Trump Administration Moves Against California On Abortion

Shirley Huang, Staff Writer

Thousands of anti-abortion demonstrators gathered for the annual March for Life on Jan. 24 at Washington D.C. in protest against the Supreme Court’s 1973 Roe v. Wade decision to legalize a woman’s right to abortion. 

President Donald Trump addressed the rally and the Trump administration announced plans to withhold health-care funding in California over insurance laws requiring private insurers to cover abortions. 

President Trump’s top health officials warned California to stop the alleged violation 30 days before but had failed to specify what funds they would pull or when they would act. These health officials claim that they are prepared to target other states with similar regulations.

“The far left is actively working to erase our God-given rights,” President Trump stated, adding that the left wanted to “silence Americans who believe in the sanctity of life.”

California officials, however, have labeled the announcement a “cheap political” shot intended to win the support of the evangelical Christian base, a large group of voters who helped elect President Trump back in 2016. 

Roger Severino, the director of the Health and Human Services (HHS) Office for Civil Rights, cited the Weldon amendment, which is routinely used to argue that California is violating federal law, to defend the Trump administration. The amendment states that no funds “may be made available to a federal agency or program, or to a state or local government, if such agency, program, or government subjects any institutional or individual health care entity to discrimination on the basis that the health care entity does not provide, pay for, provide coverage of, or refer for abortions.”

California Gov. Gavin Newsom responded to the threat, saying that it is only a political maneuver: “The Trump administration would rather rile up its base to score cheap political points and risk access to care for millions than do what’s right. California will continue to protect a woman’s right to choose, and we won’t back down from defending reproductive freedom for everybody — full stop.”

California Attorney General Xavier Becerra took to Twitter to reassure citizens that California would defend the law. “The President & VP are once again attacking women’s health in order to grandstand at today’s anti-choice rally. While it’s unfortunate that the President’s moral compass always points to sowing division for cheap political gain, California won’t be deterred.” 
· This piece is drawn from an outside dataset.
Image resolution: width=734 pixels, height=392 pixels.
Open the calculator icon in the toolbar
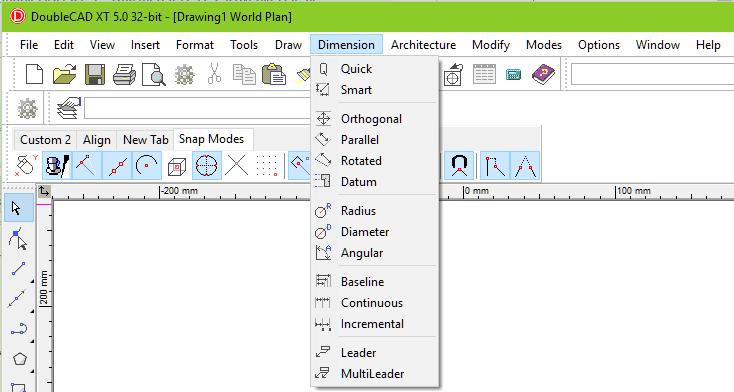pos(514,74)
According to a recent Kaiser Family Foundation poll conducted from Dec. 20 to 30, 59% of the “1,215 adults… living in the [U.S., with] an oversample of women between the ages of 18-49,” reported that abortion should be legal and 79% trust that the decision be left to mothers and their doctors, rather than lawmakers. A majority also supports the law requiring women to wait 24 hours after meeting with a healthcare provider to proceed with an abortion. Doctors are also required to show and describe the images of their ultrasound to them.

The president and CEO of Planned Parenthood Action Fund, Alexis McGill Johnson, declared in a statement: “While Trump stands with the small number of Americans who want politicians to interfere with their personal health decisions, we’ll be standing with the nearly 80 percent of Americans who support abortion access. We will never stop fighting for all of the people in this country who need access to sexual and reproductive health care, including abortion.”

During Trump’s presidency, the Department of Health and Human Services has adopted more conservative rules for the federal family planning program, one of which included denying clinics funding if they provided abortions. This was intended by Vice President Pence to eliminate Planned Parenthood, the largest recipient of those funds. But rather than comply, Planned Parenthood pulled out of the program entirely in support of a woman’s right to choose.